- _What needs to be done_:
Single out the lines of the material that contain "Начало" and copy them.

- _Given records_:

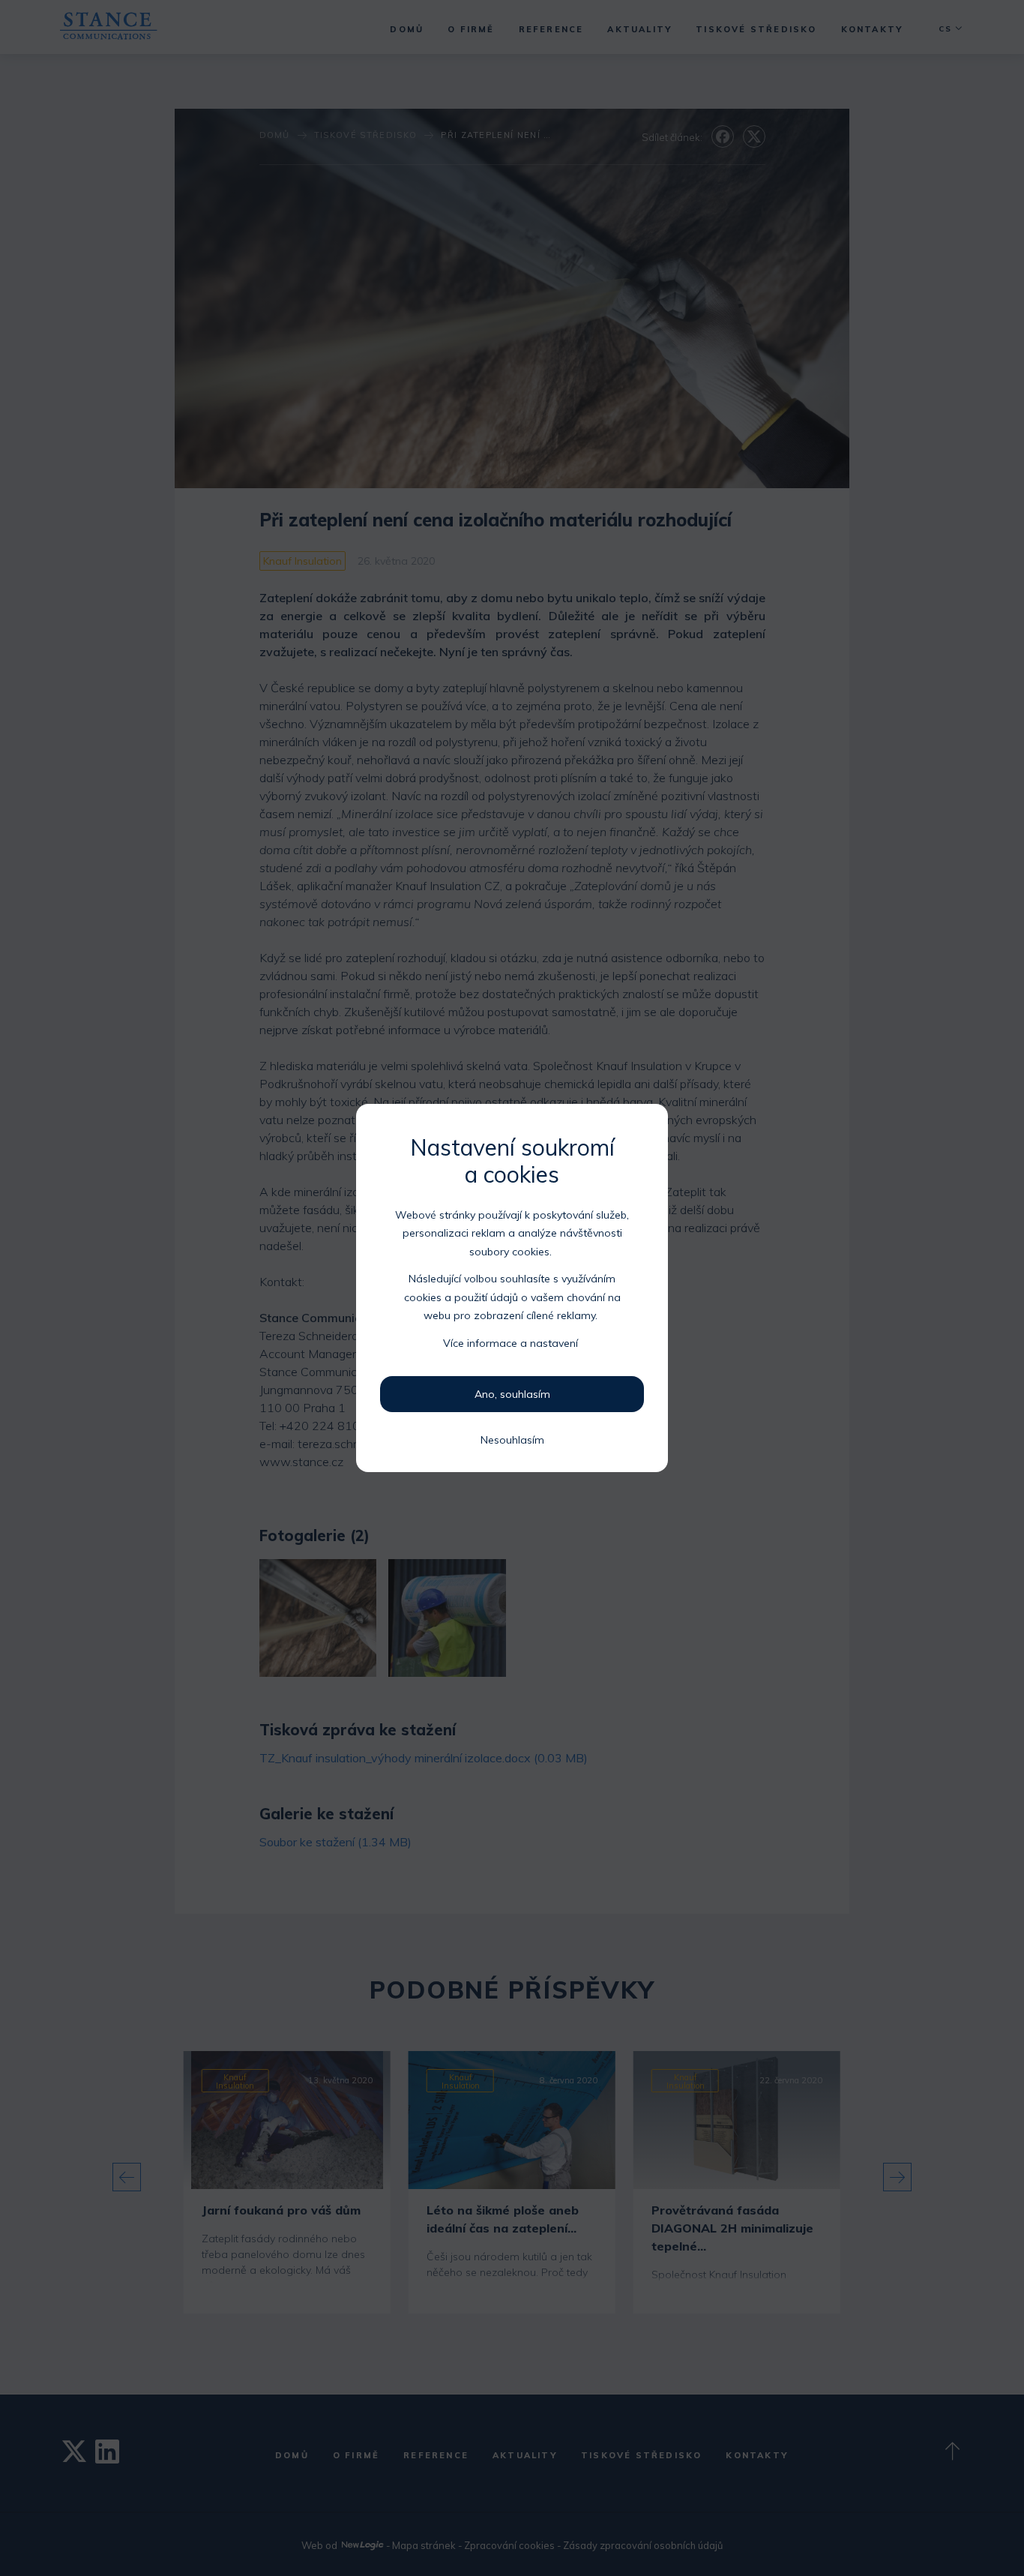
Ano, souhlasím (512, 1394)
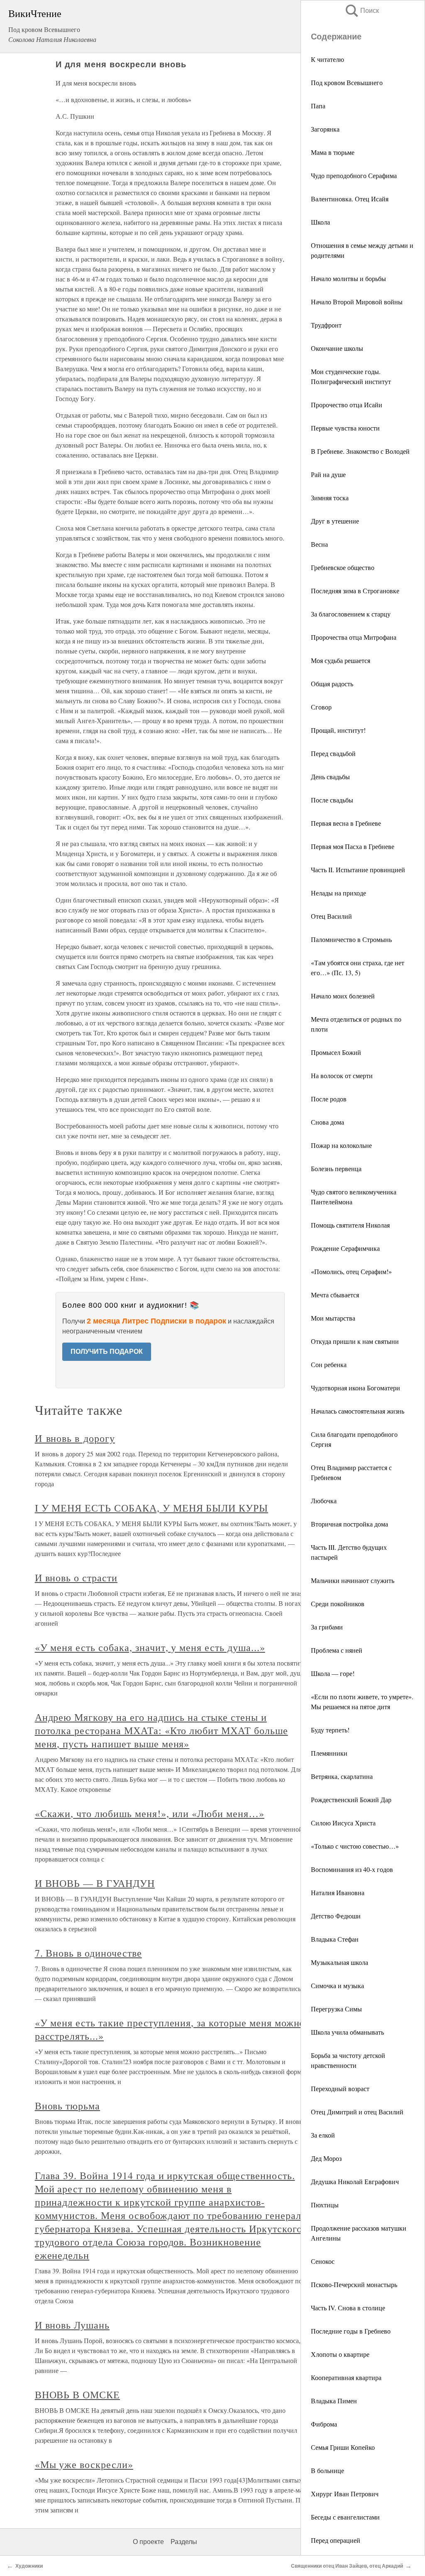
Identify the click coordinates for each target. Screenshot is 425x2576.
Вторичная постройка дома (349, 1523)
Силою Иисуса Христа (343, 1822)
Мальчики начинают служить (352, 1580)
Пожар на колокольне (341, 1145)
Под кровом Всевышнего (347, 82)
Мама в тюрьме (332, 152)
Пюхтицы (325, 2204)
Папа (318, 105)
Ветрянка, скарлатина (342, 1776)
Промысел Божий (336, 1052)
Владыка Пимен (334, 2400)
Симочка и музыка (337, 1985)
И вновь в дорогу (75, 1438)
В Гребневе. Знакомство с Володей (360, 451)
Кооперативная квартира (346, 2377)
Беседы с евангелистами (345, 2516)
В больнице (327, 2470)
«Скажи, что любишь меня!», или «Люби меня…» (149, 1813)
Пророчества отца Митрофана (353, 637)
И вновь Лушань (72, 2324)
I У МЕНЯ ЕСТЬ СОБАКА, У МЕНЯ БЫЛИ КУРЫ (151, 1507)
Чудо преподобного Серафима (354, 175)
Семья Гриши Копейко (343, 2447)
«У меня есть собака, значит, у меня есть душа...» (150, 1647)
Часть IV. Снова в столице (348, 2307)
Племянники (329, 1753)
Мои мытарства (333, 1318)
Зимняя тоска (330, 497)
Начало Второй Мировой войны (357, 301)
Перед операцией (335, 2540)
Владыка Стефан (335, 1939)
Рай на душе (328, 474)
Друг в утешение (335, 520)
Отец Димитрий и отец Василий (357, 2111)
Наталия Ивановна (337, 1892)
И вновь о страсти (76, 1577)
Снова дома (327, 1122)
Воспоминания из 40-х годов (352, 1869)
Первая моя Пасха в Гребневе (352, 846)
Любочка (324, 1500)
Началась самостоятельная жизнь (357, 1411)
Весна (319, 544)
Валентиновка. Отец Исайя (349, 198)
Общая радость (332, 683)
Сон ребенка (329, 1364)
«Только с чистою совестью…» (355, 1846)
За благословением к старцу (351, 613)
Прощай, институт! (338, 730)
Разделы (184, 2541)
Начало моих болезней (343, 995)
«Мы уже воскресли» (84, 2464)
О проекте (148, 2541)
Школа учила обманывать (347, 2032)
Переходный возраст (340, 2088)
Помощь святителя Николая (350, 1225)
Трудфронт (326, 324)
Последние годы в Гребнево (351, 2330)
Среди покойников (337, 1603)
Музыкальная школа (339, 1962)
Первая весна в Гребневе (346, 823)
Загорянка (325, 129)
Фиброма (324, 2423)
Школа (320, 222)
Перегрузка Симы (336, 2008)
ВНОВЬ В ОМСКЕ (77, 2394)
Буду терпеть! (330, 1729)
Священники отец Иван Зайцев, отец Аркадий (347, 2566)
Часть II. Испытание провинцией (358, 869)
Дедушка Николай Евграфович (355, 2181)
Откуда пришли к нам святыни (355, 1341)
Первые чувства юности (345, 427)
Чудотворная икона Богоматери (355, 1387)
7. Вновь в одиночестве (88, 1953)
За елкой (323, 2135)
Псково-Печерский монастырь (354, 2284)
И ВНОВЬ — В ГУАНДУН (95, 1883)
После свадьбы (332, 799)
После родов (329, 1098)
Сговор (321, 706)
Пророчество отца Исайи (346, 404)
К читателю (327, 59)
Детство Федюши (336, 1915)
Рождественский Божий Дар (351, 1799)
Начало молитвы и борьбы (348, 278)
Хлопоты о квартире (340, 2354)
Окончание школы (337, 348)
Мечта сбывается (335, 1294)
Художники (29, 2566)
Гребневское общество (342, 567)
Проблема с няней (336, 1650)
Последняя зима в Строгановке (355, 590)
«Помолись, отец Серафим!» (351, 1271)
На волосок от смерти (342, 1075)
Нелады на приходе (338, 892)
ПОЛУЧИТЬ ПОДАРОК (107, 1351)
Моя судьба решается (340, 660)
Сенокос (323, 2261)
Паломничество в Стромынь (351, 939)
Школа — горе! (332, 1673)
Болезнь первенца (336, 1168)
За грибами (327, 1626)
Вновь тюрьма (67, 2105)
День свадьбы (330, 776)
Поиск (361, 10)
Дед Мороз (326, 2158)
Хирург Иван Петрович (345, 2493)
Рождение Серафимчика (345, 1248)
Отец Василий (331, 916)
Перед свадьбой (333, 753)
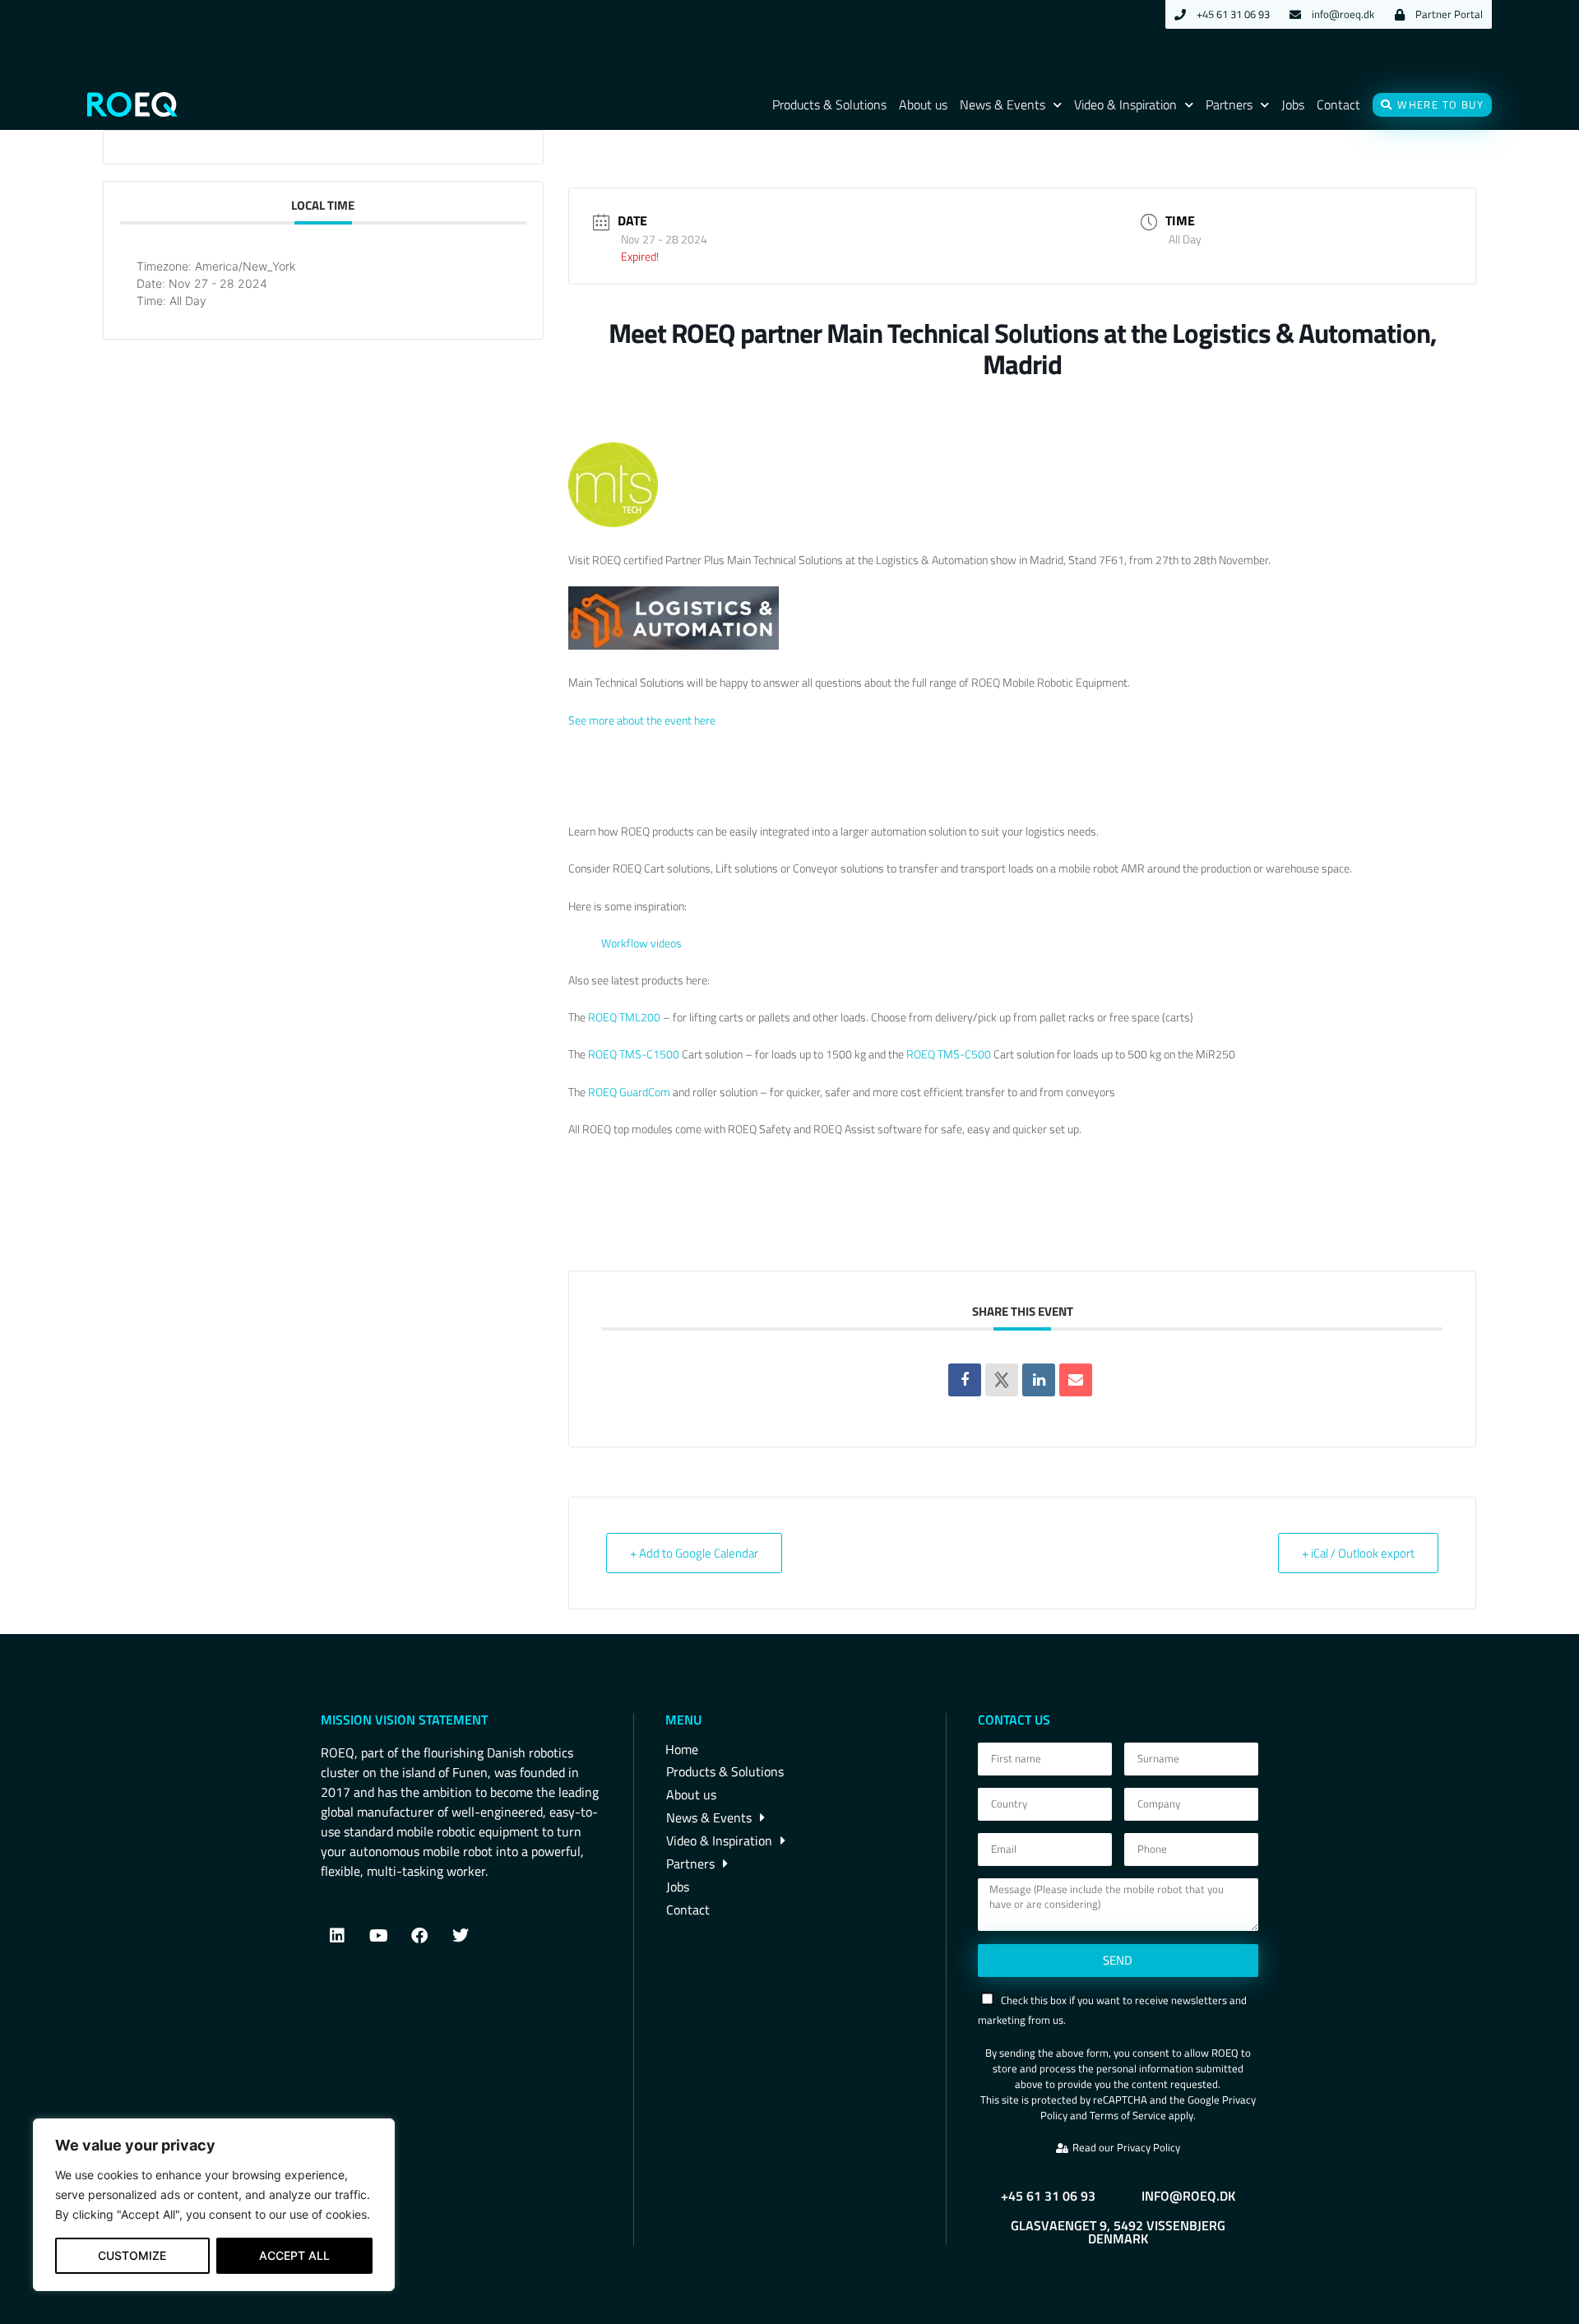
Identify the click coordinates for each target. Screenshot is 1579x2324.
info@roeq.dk (1188, 2196)
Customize (132, 2255)
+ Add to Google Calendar (694, 1553)
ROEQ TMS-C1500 (635, 1053)
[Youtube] (378, 1935)
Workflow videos (641, 942)
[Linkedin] (1038, 1379)
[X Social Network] (1001, 1379)
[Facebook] (419, 1935)
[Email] (1075, 1379)
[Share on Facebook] (964, 1379)
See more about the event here (641, 720)
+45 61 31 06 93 (1048, 2196)
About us (923, 104)
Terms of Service (1128, 2115)
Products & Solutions (829, 104)
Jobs (1292, 104)
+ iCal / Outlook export (1358, 1553)
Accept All (294, 2255)
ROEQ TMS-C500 (948, 1053)
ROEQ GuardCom (629, 1091)
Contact (1338, 104)
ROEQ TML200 (624, 1016)
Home (681, 1749)
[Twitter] (460, 1935)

- _Exercise result_:
Начало Второй Мировой войны (357, 301)
Начало моих болезней (343, 995)
Начало молитвы и борьбы (348, 278)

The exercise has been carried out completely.